NGO Confirms Evidencity's Work After Year-Long Study

June 17, 2026

The audit got approved. The coltan kept moving

In April 2025, Evidencity’s Illicit Network Intelligence (INI) mapped a network linking M23-controlled coltan mines in North Kivu, through Hong Kong traders, to Ulba Metallurgical Plant, a Kazakh state smelter holding a valid Responsible Minerals Initiative (RMI) conformance certificate. No sanction had been issued. No audit had flagged the chain. The network was visible, but the certification was not designed to see it. A year-long Global Witness investigation, published on 10 June 2026, has independently confirmed the same chain at scale. The scheme that failed to detect the flow received EU regulatory recognition while the flow was happening.

Tags at the mine, audits at the smelter

The architecture is familiar to anyone in responsible minerals sourcing. The ITSCI Programme, the dominant tin, tantalum, and tungsten traceability scheme in the African Great Lakes region, assigns tags to mineral bags at the mine and depot level, certifying them as conflict-free before export. The Responsible Minerals Assurance Process (RMAP) audits smelters and refiners on the adequacy of their due diligence systems. Together they form the compliance infrastructure manufacturers rely on when filing their annual conflict minerals reports.
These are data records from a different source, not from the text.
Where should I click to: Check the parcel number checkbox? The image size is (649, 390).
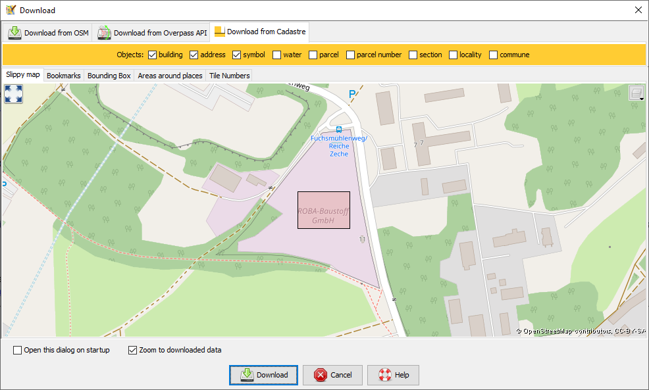pyautogui.click(x=351, y=55)
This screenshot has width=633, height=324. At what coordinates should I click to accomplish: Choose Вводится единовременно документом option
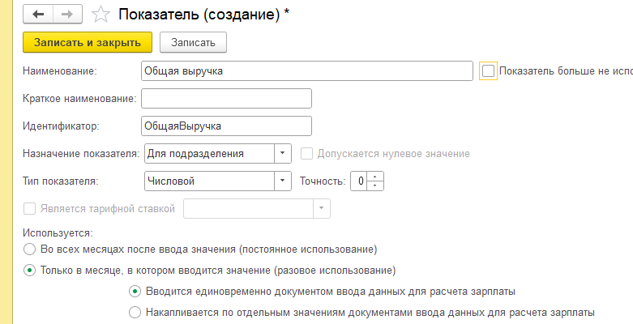[135, 292]
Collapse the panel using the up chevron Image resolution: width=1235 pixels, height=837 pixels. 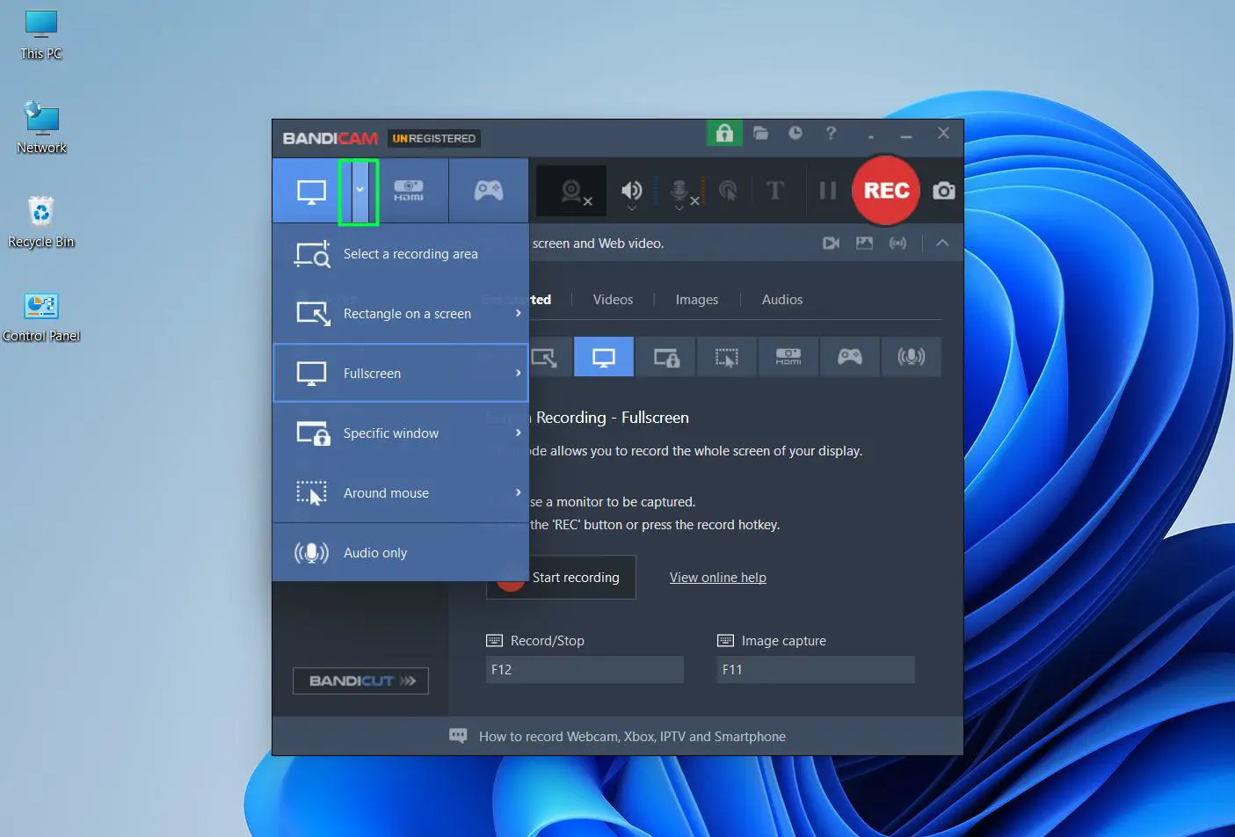(x=941, y=243)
Global Witness traced more than 2,000 tonnes of M23-controlled coltan from the Rubaya mines in North Kivu, through Rwanda, and into supply chains connected to Sony, Microsoft, Amazon, LG Display, Ericsson, Toyota, Nvidia, and Vodafone. The investigation drew on customs and trade data, field research, and interviews with more than 70 sources over a year. Seven companies accounted for almost 85% of Rwanda’s coltan exports, and Global Witness found direct evidence that at least five of them bought conflict coltan from Rubaya.

The mineral was moving with ITSCI tags. All eight smelters that processed it held RMAP conformance, and all eight were found compliant in audits conducted in 2024 and 2025.

On 16 October 2025, the European Commission formally recognised RMAP under the EU Conflict Minerals Regulation, the first scheme to receive that recognition. EU importers relying on RMAP can now discharge their due diligence obligations under the regulation. Brussels described the move as promoting transparency and reducing administrative burden.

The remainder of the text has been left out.